Tuesday, August 7, 2012

Iran: Getting away with genocide, thanks to banks (maybe)

If the allegations about the British based bank Standard Chartered Bank PLC are true then a financial institution that has been at the forefront of a "corporate responsibility" campaign is guilty of an instance of money laundering that makes the Bank of Credit and Commerce International look like Romper Room ™.    When I first heard about this late last night, I thought it was "only" $250 million.   Actually, as we know now, there may be been $250 billion laundered.

If on the other hand the nearly 160 year old bank is telling the truth, that it did not knowingly aid and abet Iran, then it really has been played for a fool and for a bank with just under $600 billion in deposits it really calls into question how trustworthy banks can be.

(SCB's statement is here, New York State's allegations are here.)

Think it couldn't happen in Canada?     I'm not so sure anymore.    I'll explain after a bit of a diversion but I hope it explains my thinking as to why.

Supplied material

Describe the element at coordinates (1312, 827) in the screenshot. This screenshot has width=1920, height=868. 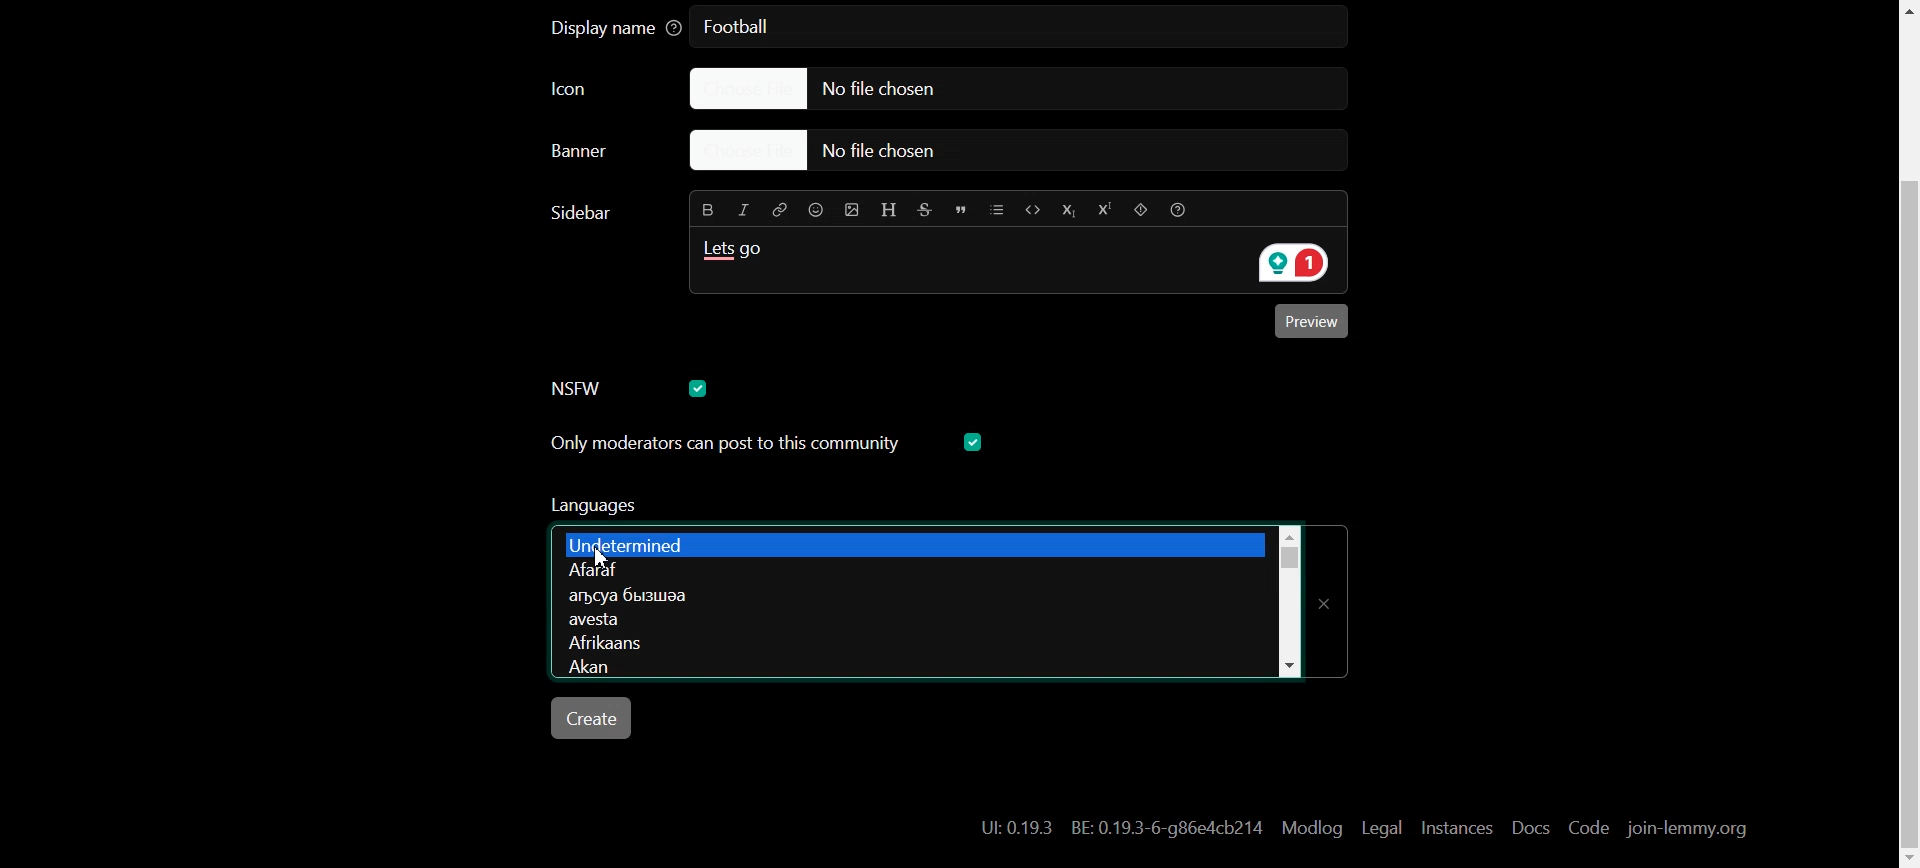
I see `Modlog` at that location. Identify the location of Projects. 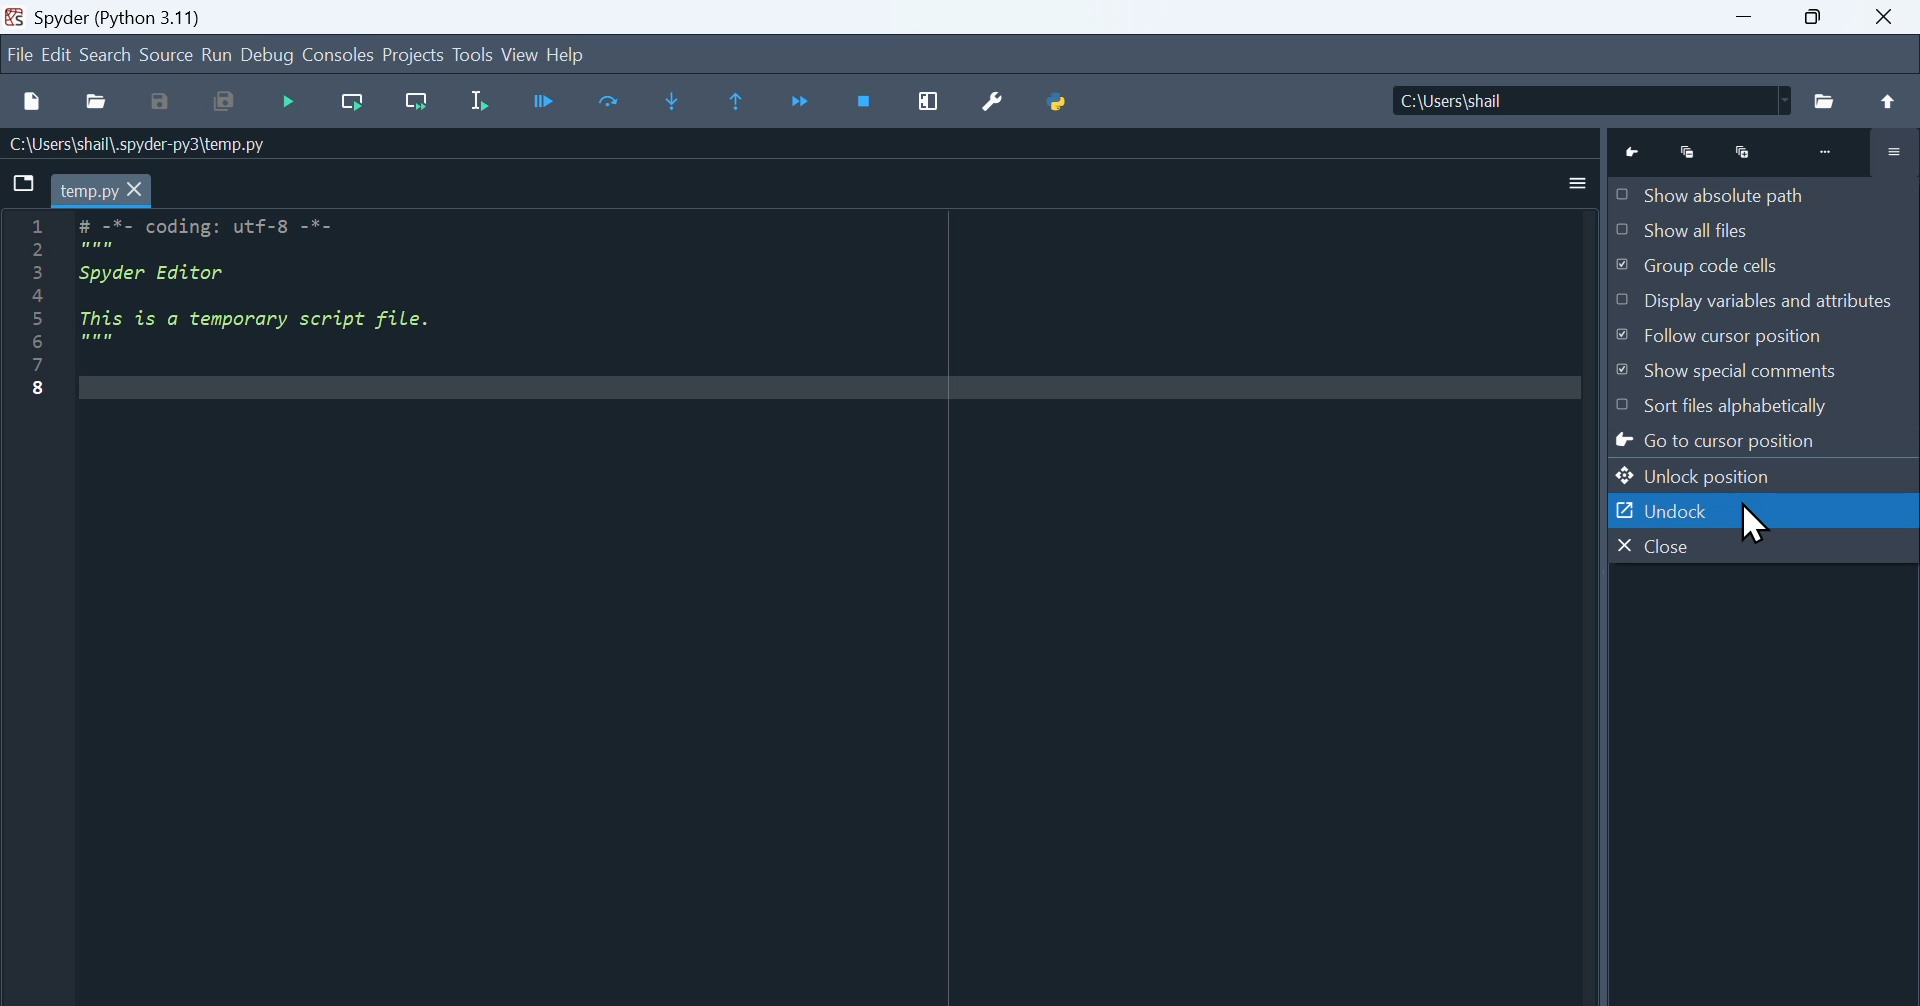
(414, 52).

Exercise instructions
**A.** Write out the post on Standard Chartered and Iran word for word, from "Tuesday, August 7, 2012" to "been $250 billion laundered.".
**B.** Pick up the post on Standard Chartered and Iran after its last sentence and carry it forward.

Set of answers
**A.**
Tuesday, August 7, 2012

Iran: Getting away with genocide, thanks to banks (maybe)

If the allegations about the British based bank Standard Chartered Bank PLC are true then a financial institution that has been at the forefront of a "corporate responsibility" campaign is guilty of an instance of money laundering that makes the Bank of Credit and Commerce International look like Romper Room ™.    When I first heard about this late last night, I thought it was "only" $250 million.   Actually, as we know now, there may be been $250 billion laundered.

**B.**
***

By the time regulators around the world slammed the door shut on BCCI in 1991 (the bank had been open for only 20 years, "only" $10 to $17 billion had been moved around illegally with very little foresight; and while 75% has been recovered by governments for the portions not covered by deposit insurance, the trustees are still after twenty years trying to find the rest).    Depositors in most countries where BCCI operated were made whole (more or less) to the tune of just about $20 billion, its deposits; but this did create an embarrassing situation for states like Canada, which was forced to break its own rules that deposit insurance only covered citizens or full time residents of Canada -- not the diplomatic corps in Ottawa, much of which had BCCI as their preferred bank.    Really -- we had to bail out corrupt states like Saudi Arabia and Zimbabwe, and in the middle of a recession.


While it is true that BCCI helped launder USDA food aid money (about $100 million) intended for the poor in Iraq towards Saddam Hussein himself to fund the infamous Project Babylon "Supergun" invented by Canadian traitor Gerald Bull; and Iraq did have chemical weapons which it merciless plowed on Kurds in 1988, there's really no indication that Mr Hussein was at that time seeking nuclear weapons on a mass scale -- after Israel bombed Iraq's nuclear facilities in 1983, Hussein must have decided to keep it simple, hence Babylon.

The stakes are way higher here.    And not just because of the amounts involved here.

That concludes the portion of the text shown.